Author(s): Ming Zhao; Mohamed S. Ghidaoui; Zhenhua Huang
Linked Author(s): Mohamed S. Ghidaoui
Keywords: Langmuir circulations; Coastal water; Stability analysis
Abstract: Langmuir circulations (LCs) are parallel counter-rotating vortical structures adjacent to the water surface and oriented approximately along the current. The presence of LCs is most readily marked by the parallel streaks of materials that float on the water surface of large lakes, shallow lagoons, rivers and seas. LCs play an important role in turbulence modeling; deepening of mixed layers; transfer of mass, momentum and energy between air and water; re-suspension and transport of sediments, pollutants and organisms; formation of―boils‖; accumulation of floating materials (e.g., leafs, bubbles, oil slicks, algae and thermal releases) along rows; and the behavior of internal waves including the possibility of Bragg-like resonance. An important primary mechanism for LCs is the Craik and Leibovich hydrodynamic instability, often called CL-II mechanisms.
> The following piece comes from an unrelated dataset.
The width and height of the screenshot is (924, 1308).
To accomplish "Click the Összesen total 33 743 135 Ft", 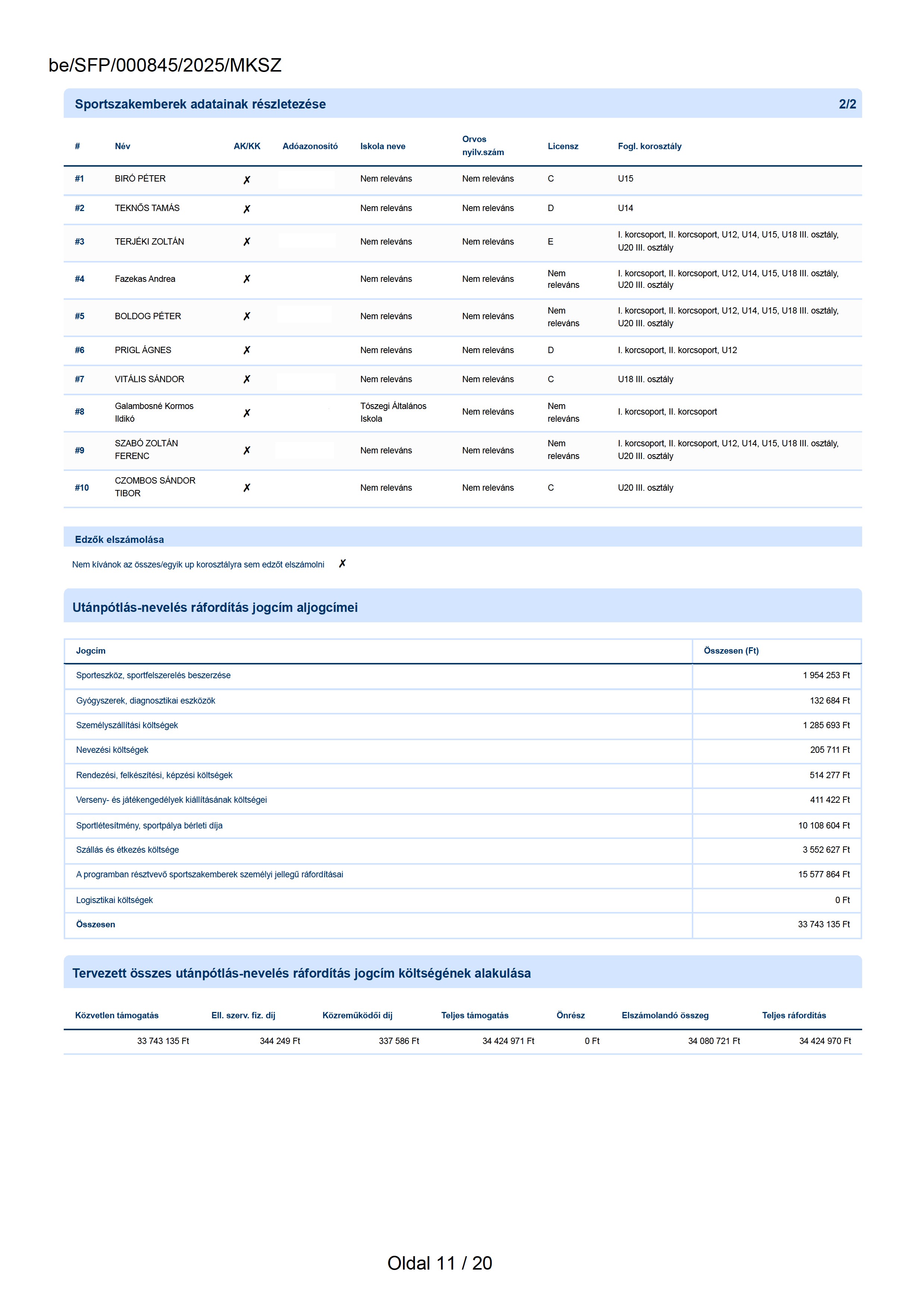I will pyautogui.click(x=823, y=924).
This mechanism recognizes that longitudinal velocity fluctuation produces vertical vorticity which then gets bend in the stream-wise direction by the stokes drift resulting in streamwise vorticity. The downwelling and upwelling action of this streamwise vorticity, in turn, generates vertical vorticity by tilting the horizontal (spanwise) vorticity of the current in the vertical direction. This process of positive feedback, where vertical vorticity interacts with stokes drift to generate streamwise vorticity, which in turn, interacts with the current to intensify vertical vorticity, leads to the CL-II instability. The method of transient growth is ideal for instabilities that are due to vortex tilting and provides a rigorous approach for investigating the onset of LCs under unsteady forcing and various types of fluctuations. In this paper, the method of transient growth method is formulated, validated and used to understand the relative importance of the various forcing of LCs, the role of algebraic growth instability on the formation of LCs and the sensitivity of the initiation of LCs to the type of perturbation. The formation of LCs in unsteady flows due to both impulsively and linearly accelerated wind is examined and the results are compared to field observation and laboratory experiments.